Siddiqui et al., prepared a series of 4-thiazolidinones bearing a sulfonamide group and tested their anticonvulsant activity utilizing MES and sc-PTZ animal models. Compounds 232, 233 and 234 displayed promising activity and could be considered as leads for further investigations (Figure 13) [178].

Hen et al., synthesized a novel class of 19 carbamates and evaluated their anticonvulsant activity in the rat MES and sc-Met seizure tests and pilocarpine-induced status epilepticus (SE) model. The carbamates 235 (MES ED₅₀ = 64 mg/kg), 236 (MES ED₅₀ = 52 mg/kg) and 237 (MES ED₅₀ = 16 mg/kg) offered an optimal anticonvulsant efficacy and safety profile and consequently are potential candidates for further development as new AEDs (Figure 13) [179].

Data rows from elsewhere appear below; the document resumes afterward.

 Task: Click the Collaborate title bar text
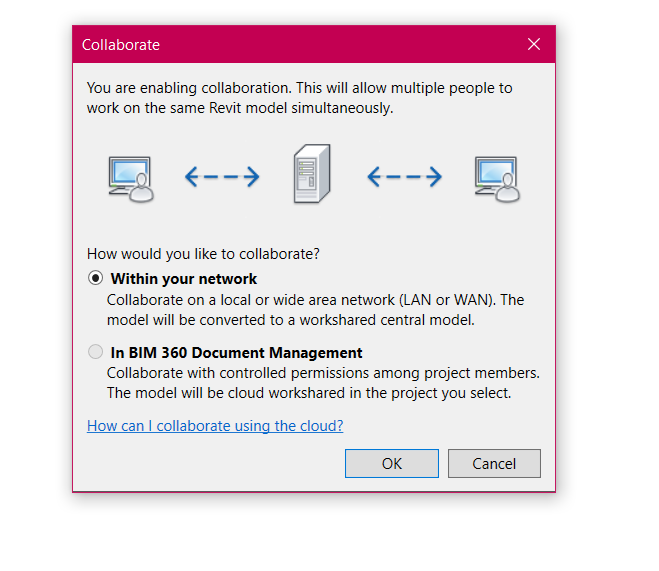point(121,45)
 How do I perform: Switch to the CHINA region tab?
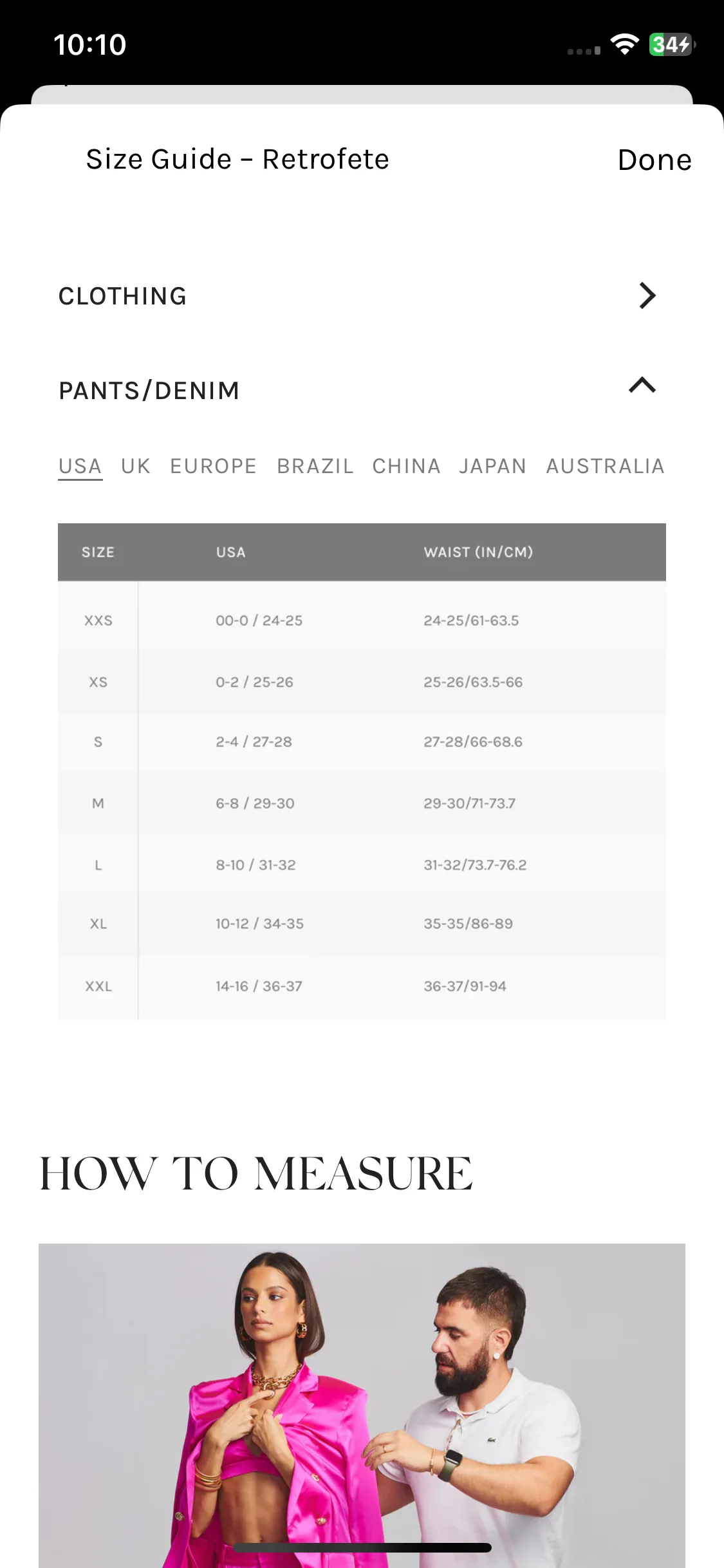(406, 466)
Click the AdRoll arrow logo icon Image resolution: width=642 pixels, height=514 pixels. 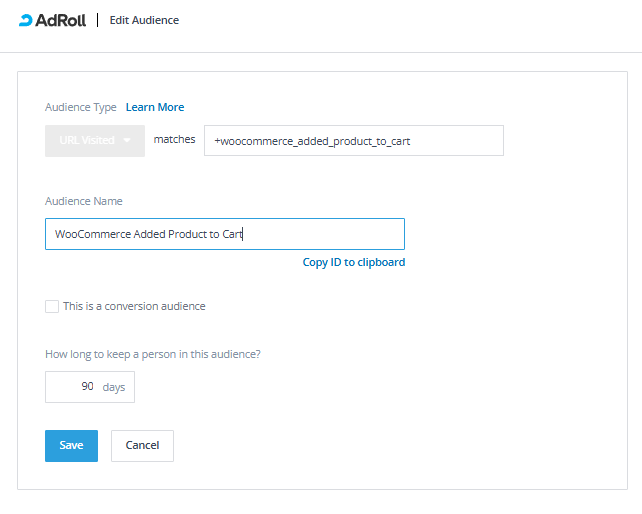[26, 20]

Hen et al., synthesized a novel class of aromatic amides composed of phenylacetic acid or branched aliphatic carboxylic acids, with five to nine carbons in their carboxylic moiety, and aminobenzenesulfonamide. The final compounds were screened for their anticonvulsant activity by MES and sc-Met tests. The amides 238, 239 and 240 were the most potent compounds possessing MES-ED₅₀ values of 7.6, 9.9, and 9.4 mg/kg and remarkable PI values of 65.7, 50.5, and 53.2, respectively (Figure 13) [180].

Figure 13. Structures of compounds 228–244.

Figure 13. Structures of compounds 228–244.

Guan et al., demonstrated a synthesis of novel series of N-(2-hydroxyethyl)amide derivatives and screened their anticonvulsant activities by the MES test, and their neurotoxicity was evaluated by the rotarod test. The MES test showed that compounds 241, 242 and 243 were found to show a better anticonvulsant activity and also had lower toxicity than the market anti-epileptic drug valproate (Figure 13).

In the anti-MES potency test, these compounds exhibited ED₅₀ doses of 22.0, 23.3, 20.5 mg/kg, respectively, and TD₅₀ doses of 599.8, >1000, >1000 mg/kg, respectively, resulting in a PI of 27.5, >42.9, >48.8, respectively, which are much higher than valproate (PI = 1.6) [181].

Senthilraja et al., synthesized a new series of 2-(4-dimethylaminophenyl)-3-substituted thiazolidin-4-one-5-yl-acetyl acetamides/benzamides. The title compounds were investigated for their anticonvulsant activities, among the test compounds, compound 244 emerged as the most active compound of the series and as moderately more potent than the reference standard diazepam (Figure 13) [182].

21. Conclusions

All in all, based on our laboratory work and the recent literature, this review summarized some significant anticonvulsant compounds which are classified by functional groups and according to data obtained by studies designed in animal models. This review illustrates the various attempts made to discover and develop antiepileptic compounds with more effective and selective effects, and reduced secondary actions. The extensive work reviewed here may represent a starting point to allow a better understanding of antiepileptic therapeutic developments as well as to suggest ideas on design and synthesis of novel antiepileptic compounds.